Home UpAgra 4, Vrindaban Govind Deo Temple
Vrindaban (formerly Brindaban) is along the Yamuna River upstream from Agra. Here Man Singh of Amber (Jaipur) built a remarkable temple to Govind Deo, an avatar of Krishna. Man Singh was a contemporary of the Emperor Akbar, and the shape of the building echoes Akbar's own works at the same time as it embodies an utterly foreign tradition.
Front view. There may, or may not, have been a tower, possibly destroyed by order of Aurangzeb.
We're walked around to the west side. Here's Fergusson, still surprisingly serviceable a century after the publication of his History of Indian and Eastern Architecture: "It is, however, the combination of vertical with horizontal lines, covering the whole surface, that forms the great merit of the design. This is, indeed, not peculiar to this temple; but at Bhuvaneswar, Halebid, and elsewhere, the whole surface is so overloaded with ornament as to verge on bad taste."
Balcony on the south facade.
Almost a joke, that trace of figurative decoration.
The shrine may be a make-do adaptation, if as many think the temple was supposed to continue farther est.
The striking thing about the temple is its cruciform vaulting, which amounts to a nave extending to an altar. Vaulting in Hindu temples is almost unknown, and Fergusson called this exception "internally nearly quite perfect."

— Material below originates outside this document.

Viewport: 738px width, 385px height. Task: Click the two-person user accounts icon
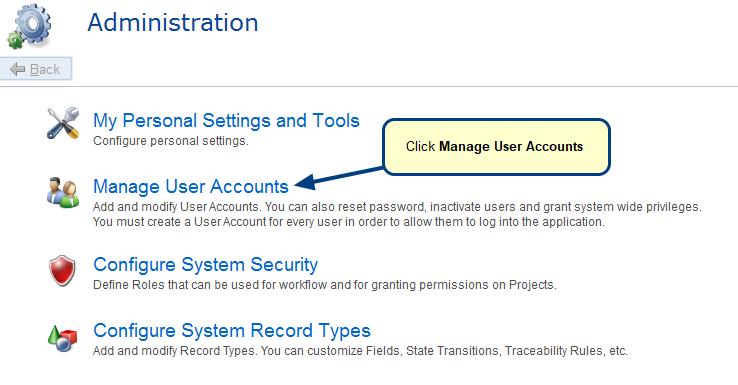click(x=63, y=192)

The crossing. Fergusson again: "Over the four arms of the cross the vault is plain, and of 23 1/2 ft. span, but in the centre it expands to 35 ft., and is quite equal in design to the best Gothic vaulting known."
Lintel over the shrine; the monkey belongs to a troop that can be a nuisance.
Aisle pillars.
Compare this with the very similar work done for Akbar at about the same time at Fatehpur Sikri.
The context you'd rather not see; buildings immediately south of the temple.